#### EXTRACTED MATERIAL:
----------------
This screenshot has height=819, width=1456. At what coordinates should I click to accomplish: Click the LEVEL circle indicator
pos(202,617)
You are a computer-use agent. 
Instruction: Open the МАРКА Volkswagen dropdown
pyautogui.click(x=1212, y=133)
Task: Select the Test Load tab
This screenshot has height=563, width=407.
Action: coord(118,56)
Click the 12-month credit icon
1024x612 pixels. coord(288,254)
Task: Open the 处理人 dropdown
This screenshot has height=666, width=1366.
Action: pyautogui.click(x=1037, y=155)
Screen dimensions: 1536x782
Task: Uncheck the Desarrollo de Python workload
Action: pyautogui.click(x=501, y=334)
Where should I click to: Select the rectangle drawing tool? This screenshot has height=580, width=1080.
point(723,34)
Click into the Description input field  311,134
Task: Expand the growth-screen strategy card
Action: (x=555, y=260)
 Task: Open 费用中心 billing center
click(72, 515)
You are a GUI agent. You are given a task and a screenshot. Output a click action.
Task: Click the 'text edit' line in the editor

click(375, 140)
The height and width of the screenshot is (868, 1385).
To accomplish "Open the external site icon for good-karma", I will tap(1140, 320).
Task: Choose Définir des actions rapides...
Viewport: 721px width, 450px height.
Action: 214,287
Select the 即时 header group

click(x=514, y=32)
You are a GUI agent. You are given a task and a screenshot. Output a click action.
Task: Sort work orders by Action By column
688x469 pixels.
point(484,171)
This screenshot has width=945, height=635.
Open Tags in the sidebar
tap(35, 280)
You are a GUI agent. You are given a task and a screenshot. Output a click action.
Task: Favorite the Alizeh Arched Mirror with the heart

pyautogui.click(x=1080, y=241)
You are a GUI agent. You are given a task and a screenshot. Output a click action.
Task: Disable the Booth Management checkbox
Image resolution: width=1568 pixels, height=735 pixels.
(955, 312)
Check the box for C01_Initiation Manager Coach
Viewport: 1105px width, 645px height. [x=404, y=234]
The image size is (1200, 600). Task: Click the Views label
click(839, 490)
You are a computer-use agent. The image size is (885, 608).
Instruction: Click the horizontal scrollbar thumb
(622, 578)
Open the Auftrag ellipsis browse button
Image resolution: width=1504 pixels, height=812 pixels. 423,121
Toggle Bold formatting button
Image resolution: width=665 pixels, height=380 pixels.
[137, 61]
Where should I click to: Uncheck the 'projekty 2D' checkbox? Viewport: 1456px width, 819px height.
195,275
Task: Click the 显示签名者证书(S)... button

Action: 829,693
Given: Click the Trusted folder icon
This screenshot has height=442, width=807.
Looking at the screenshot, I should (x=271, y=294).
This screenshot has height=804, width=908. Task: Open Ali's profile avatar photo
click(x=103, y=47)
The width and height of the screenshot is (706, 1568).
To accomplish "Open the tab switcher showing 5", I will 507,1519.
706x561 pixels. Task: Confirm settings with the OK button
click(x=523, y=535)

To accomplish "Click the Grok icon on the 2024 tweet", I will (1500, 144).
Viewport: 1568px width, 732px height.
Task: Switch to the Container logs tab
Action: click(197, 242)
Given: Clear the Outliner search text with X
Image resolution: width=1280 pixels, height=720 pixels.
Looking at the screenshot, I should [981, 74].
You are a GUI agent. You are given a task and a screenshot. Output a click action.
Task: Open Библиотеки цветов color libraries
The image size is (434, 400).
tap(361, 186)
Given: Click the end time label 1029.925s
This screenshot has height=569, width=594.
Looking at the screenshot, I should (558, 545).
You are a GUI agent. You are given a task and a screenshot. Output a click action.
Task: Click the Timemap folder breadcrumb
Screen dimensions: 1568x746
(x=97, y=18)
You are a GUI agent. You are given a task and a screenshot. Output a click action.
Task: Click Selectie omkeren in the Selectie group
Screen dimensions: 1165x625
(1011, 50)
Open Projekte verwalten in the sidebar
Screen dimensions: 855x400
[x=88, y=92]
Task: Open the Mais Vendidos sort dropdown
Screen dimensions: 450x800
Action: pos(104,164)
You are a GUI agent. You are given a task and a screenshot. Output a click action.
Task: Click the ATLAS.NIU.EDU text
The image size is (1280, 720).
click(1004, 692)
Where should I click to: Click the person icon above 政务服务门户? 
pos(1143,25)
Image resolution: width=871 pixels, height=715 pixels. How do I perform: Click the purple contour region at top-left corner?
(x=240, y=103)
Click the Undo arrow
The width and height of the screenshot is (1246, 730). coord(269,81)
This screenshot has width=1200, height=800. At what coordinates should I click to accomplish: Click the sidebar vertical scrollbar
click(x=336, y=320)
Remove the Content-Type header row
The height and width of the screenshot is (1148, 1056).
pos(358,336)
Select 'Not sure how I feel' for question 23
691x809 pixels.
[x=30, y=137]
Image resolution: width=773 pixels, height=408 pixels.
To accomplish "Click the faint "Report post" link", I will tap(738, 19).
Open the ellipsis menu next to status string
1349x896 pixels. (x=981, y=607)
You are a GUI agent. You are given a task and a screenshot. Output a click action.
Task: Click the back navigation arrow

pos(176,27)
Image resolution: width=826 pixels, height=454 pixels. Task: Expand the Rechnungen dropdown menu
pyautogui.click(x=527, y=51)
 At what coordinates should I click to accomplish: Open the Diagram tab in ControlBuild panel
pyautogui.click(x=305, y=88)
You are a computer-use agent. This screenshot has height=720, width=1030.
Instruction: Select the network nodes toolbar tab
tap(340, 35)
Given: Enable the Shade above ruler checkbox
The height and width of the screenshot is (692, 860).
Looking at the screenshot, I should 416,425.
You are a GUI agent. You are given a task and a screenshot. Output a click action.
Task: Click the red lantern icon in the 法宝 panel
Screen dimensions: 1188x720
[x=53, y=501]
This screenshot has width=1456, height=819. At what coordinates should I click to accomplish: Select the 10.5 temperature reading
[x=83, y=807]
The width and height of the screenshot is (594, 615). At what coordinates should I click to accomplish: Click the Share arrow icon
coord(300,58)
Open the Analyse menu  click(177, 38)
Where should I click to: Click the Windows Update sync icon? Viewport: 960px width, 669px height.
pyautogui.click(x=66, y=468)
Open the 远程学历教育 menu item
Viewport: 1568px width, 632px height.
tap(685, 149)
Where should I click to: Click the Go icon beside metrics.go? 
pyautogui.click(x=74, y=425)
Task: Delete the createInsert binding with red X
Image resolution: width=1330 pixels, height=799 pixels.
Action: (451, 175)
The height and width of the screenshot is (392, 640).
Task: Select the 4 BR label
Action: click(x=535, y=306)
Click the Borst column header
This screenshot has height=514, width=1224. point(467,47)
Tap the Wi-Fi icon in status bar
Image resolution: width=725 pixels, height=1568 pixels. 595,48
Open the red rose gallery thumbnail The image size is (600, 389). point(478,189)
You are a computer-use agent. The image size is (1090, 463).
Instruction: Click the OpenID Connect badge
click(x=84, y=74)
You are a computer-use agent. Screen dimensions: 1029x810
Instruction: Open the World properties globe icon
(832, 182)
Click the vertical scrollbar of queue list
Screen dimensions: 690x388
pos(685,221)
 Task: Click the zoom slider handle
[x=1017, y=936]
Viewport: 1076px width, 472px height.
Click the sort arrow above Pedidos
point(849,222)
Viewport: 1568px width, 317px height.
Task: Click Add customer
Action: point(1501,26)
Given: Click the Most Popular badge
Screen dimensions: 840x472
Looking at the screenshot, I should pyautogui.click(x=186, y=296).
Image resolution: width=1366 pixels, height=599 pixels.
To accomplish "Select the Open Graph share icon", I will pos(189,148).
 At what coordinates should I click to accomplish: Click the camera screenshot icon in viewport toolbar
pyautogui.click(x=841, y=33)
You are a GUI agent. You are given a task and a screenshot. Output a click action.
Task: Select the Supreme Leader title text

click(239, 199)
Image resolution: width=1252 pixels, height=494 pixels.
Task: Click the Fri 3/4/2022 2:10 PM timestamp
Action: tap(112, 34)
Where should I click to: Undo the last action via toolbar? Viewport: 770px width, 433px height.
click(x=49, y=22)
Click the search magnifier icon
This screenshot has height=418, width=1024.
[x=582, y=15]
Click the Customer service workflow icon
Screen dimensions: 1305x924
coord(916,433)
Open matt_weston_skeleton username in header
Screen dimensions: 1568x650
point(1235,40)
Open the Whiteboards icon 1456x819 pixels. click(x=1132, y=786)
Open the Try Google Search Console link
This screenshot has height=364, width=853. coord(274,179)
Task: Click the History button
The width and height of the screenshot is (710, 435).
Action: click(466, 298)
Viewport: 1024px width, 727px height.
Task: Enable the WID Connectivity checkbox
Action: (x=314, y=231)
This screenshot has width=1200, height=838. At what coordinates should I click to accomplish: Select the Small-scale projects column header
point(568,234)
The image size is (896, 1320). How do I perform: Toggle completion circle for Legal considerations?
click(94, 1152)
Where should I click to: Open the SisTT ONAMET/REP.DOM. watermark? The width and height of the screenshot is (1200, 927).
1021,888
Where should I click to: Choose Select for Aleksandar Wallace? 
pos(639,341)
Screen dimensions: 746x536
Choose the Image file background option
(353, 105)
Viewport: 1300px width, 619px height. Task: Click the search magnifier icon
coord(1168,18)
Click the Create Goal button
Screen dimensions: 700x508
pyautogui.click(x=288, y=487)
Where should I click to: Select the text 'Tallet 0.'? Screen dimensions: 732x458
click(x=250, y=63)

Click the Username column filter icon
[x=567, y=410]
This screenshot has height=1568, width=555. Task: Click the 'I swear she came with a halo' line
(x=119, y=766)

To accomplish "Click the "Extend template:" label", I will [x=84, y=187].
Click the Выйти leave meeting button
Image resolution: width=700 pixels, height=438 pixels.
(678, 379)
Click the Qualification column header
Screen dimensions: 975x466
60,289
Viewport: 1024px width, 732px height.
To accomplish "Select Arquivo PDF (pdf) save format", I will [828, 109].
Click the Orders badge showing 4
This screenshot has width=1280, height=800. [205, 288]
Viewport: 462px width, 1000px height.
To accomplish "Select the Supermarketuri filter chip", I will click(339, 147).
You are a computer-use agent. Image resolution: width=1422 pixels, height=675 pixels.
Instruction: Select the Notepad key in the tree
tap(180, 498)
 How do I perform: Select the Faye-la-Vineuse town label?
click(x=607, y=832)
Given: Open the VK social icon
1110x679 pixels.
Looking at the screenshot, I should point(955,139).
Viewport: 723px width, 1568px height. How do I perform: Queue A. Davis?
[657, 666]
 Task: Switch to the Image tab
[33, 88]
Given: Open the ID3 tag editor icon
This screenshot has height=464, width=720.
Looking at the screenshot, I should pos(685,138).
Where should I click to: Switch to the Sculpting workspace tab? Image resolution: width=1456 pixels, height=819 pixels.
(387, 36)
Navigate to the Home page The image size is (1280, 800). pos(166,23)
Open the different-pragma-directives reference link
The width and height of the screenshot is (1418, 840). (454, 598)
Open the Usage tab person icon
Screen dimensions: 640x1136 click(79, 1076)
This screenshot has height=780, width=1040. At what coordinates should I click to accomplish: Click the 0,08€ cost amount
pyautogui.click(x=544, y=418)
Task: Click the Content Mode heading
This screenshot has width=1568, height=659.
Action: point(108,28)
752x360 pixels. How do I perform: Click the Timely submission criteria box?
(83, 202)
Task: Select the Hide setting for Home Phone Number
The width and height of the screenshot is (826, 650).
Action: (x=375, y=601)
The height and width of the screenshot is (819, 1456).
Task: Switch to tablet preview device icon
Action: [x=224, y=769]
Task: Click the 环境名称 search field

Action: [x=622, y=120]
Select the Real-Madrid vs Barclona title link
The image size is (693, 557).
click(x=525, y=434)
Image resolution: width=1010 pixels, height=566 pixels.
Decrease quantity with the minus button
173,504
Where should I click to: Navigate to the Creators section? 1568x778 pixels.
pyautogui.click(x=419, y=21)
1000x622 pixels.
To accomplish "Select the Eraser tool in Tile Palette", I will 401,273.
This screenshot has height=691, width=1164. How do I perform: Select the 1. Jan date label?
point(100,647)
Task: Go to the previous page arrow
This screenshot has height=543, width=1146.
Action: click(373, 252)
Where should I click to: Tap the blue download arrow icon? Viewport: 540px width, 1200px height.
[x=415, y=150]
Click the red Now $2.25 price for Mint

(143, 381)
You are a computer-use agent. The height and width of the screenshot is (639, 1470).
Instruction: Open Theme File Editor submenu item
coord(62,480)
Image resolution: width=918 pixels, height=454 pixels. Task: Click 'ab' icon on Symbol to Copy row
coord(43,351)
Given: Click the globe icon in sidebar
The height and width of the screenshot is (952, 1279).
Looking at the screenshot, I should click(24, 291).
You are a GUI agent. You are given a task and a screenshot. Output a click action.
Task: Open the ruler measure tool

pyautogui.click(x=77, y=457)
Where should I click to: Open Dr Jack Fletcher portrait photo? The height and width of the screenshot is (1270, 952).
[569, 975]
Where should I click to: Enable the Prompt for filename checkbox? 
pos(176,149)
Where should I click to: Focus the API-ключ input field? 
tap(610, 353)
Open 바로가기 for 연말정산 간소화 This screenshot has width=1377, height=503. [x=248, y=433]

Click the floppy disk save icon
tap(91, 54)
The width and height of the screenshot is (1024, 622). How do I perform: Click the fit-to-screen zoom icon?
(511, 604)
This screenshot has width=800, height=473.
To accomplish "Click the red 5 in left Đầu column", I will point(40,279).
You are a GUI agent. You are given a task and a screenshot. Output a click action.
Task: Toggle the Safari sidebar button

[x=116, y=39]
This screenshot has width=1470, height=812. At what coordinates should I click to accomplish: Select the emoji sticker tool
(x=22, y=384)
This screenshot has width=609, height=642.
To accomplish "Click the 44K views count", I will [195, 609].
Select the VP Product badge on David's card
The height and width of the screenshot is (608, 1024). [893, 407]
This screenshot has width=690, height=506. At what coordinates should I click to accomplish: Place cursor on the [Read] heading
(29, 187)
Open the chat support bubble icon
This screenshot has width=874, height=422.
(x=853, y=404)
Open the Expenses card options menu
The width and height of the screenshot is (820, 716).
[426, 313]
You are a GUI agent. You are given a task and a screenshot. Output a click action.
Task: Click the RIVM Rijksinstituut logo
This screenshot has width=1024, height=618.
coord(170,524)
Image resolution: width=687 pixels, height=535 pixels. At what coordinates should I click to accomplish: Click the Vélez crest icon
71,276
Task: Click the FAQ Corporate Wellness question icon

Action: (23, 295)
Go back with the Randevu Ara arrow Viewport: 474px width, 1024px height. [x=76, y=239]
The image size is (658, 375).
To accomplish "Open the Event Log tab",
----------------
#### WHAT YOU ARE ASKED TO DO:
Reproduce the rows above verbatim, from the line containing "Where should I click to: Enable" through the line containing "tap(91, 54)".

#### EXERCISE RESPONSE:
Where should I click to: Enable the Prompt for filename checkbox? 
pos(176,149)
Where should I click to: Focus the API-ключ input field? 
tap(610, 353)
Open 바로가기 for 연말정산 간소화 This screenshot has width=1377, height=503. [x=248, y=433]

Click the floppy disk save icon
tap(91, 54)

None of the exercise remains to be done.